8Restons encore un peu en compagnie de G. Wajcman. Une chose frappe à la lecture de ces analyses : leur convergence avec celles naguère effectuées par Jean-Luc Marion, d’abord dans L’Idole et la distance, puis dans La Croisée du visible8, deux ouvrages consacrés eux aussi à célébrer la lutte acharnée de la peinture contre l’image livrée clés en mains. La différence, semble-t-il, est que Marion se tourne vers une herméneutique et conclut que la peinture, si elle se détourne de la facilité du voir, manifeste une présence du visible dont le modèle de l’icône est le schème. De son côté, Wajcman reste au plus près de la matière de l’objet et de ce que j’appelle le paradoxe esthétique : l’objet montre et rend visible, par la présence purement immanente de ses propriétés matérielles et seulement par elles, ce qui est au fondement ontologique et logique du visible.
9Ainsi l’un et l’autre, de façon originairement hégélienne, font bien de l’art à la fois une non-chose et une hyper-chose, mais la séquence n’est pas accentuée de la même manière. Pour Marion, c’est parce que l’art est une non-chose (traversée par une transcendance signifiante) qu’il est une hyper-chose (la figure sensible de cette transcendance, laquelle est évidemment défigurée). Pour Wajcman, c’est parce que l’art est une hyper-chose (un mouvement qui pousse la matière à bout et la met hors d’elle) qu’il est une non-chose (une cristallisation de pensée).
10Dans cette divergence entre la voie phénoménologique et herméneutique d’une part (quelque chose en deçà de la matière vient la trouer et l’habiter) et la voie matérialiste de l’autre (l’effet signifiant ne suppose pas un sens préexistant, mais tient à un pur agencement de la matière) on peut préférer la seconde, non seulement parce que c’est la plus économique (elle ne suppose rien d’autre que ce que nous avons toujours eu sous les yeux : ce n’était que cela !) mais parce qu’elle est esthétique de manière radicale. La figure de la chose n’est autre que le corps de la pensée, non que la pensée s’aviserait de se donner un corps, mais parce qu’elle fait corps avec son corps propre. Nous retrouverons cette divergence plus loin touchant la musique, qu’elle divise profondément.

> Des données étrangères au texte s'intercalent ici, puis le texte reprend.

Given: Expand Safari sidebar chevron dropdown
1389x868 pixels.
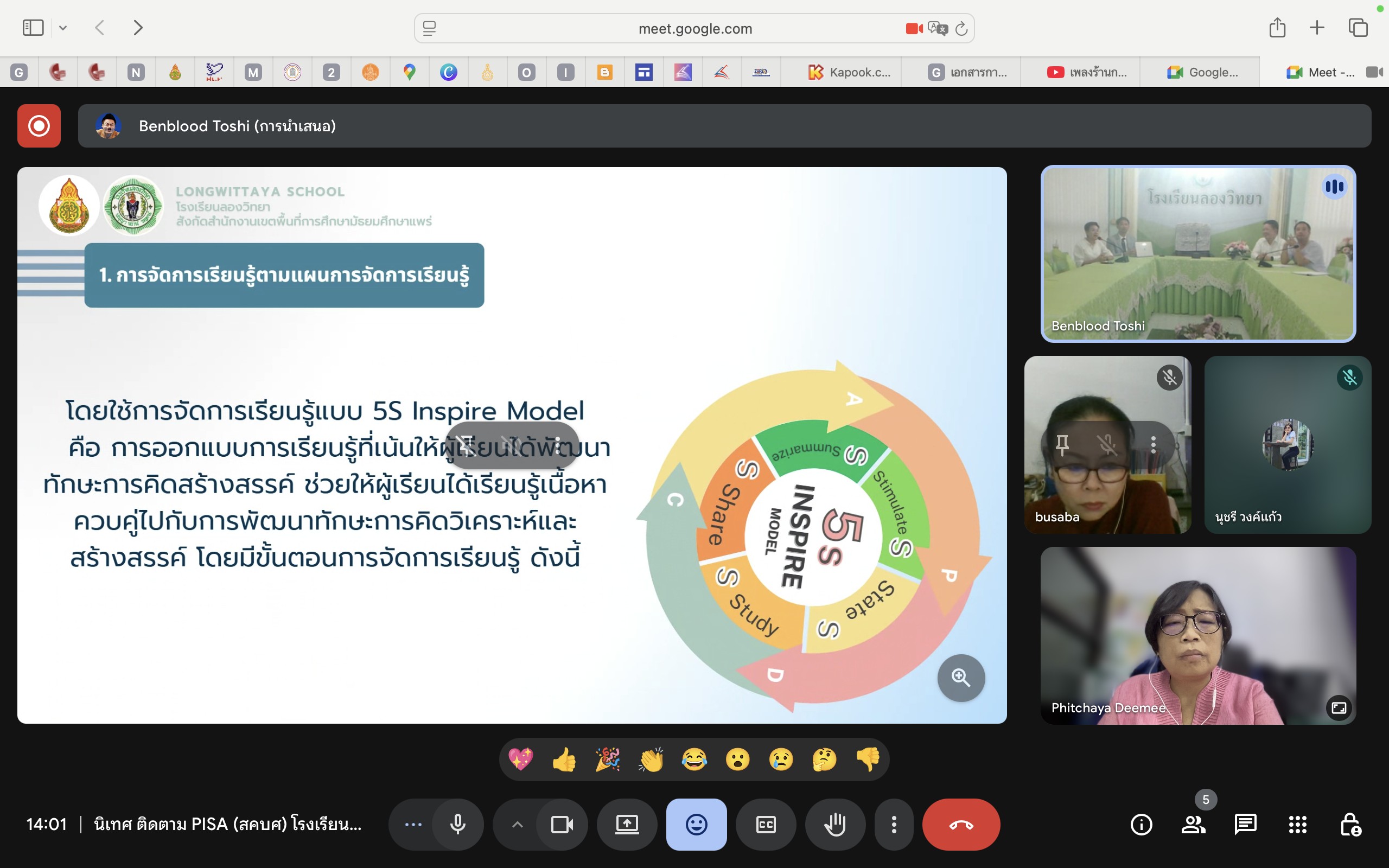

11Le point sur lequel on prendra appui pour le moment est la convergence entre les deux voies. Le corps de l’œuvre d’art est un corps contraire à une esthétique naturelle : l’esthétique de l’art prend à rebrousse-poil l’esthétique ordinaire. Le sensible de l’œuvre d’art se construit par non-consentement à la naturalité du sens qu’elle mobilise.
La dimension soustractive de l’art et le problème de la musique
12Ainsi apparaît la dimension soustractive de l’art. Dans son Petit manuel d’inesthétique9, Alain Badiou avance que la danse est une métaphore de la pensée par cette forme de soustraction :
Toute pensée véritable est soustraite au savoir où elle se constitue. La danse est métaphore de la pensée précisément en ceci qu’elle indique par les moyens du corps qu’une pensée dans la forme de son surgissement événementiel est soustraite à toute préexistence du savoir, [p. 104]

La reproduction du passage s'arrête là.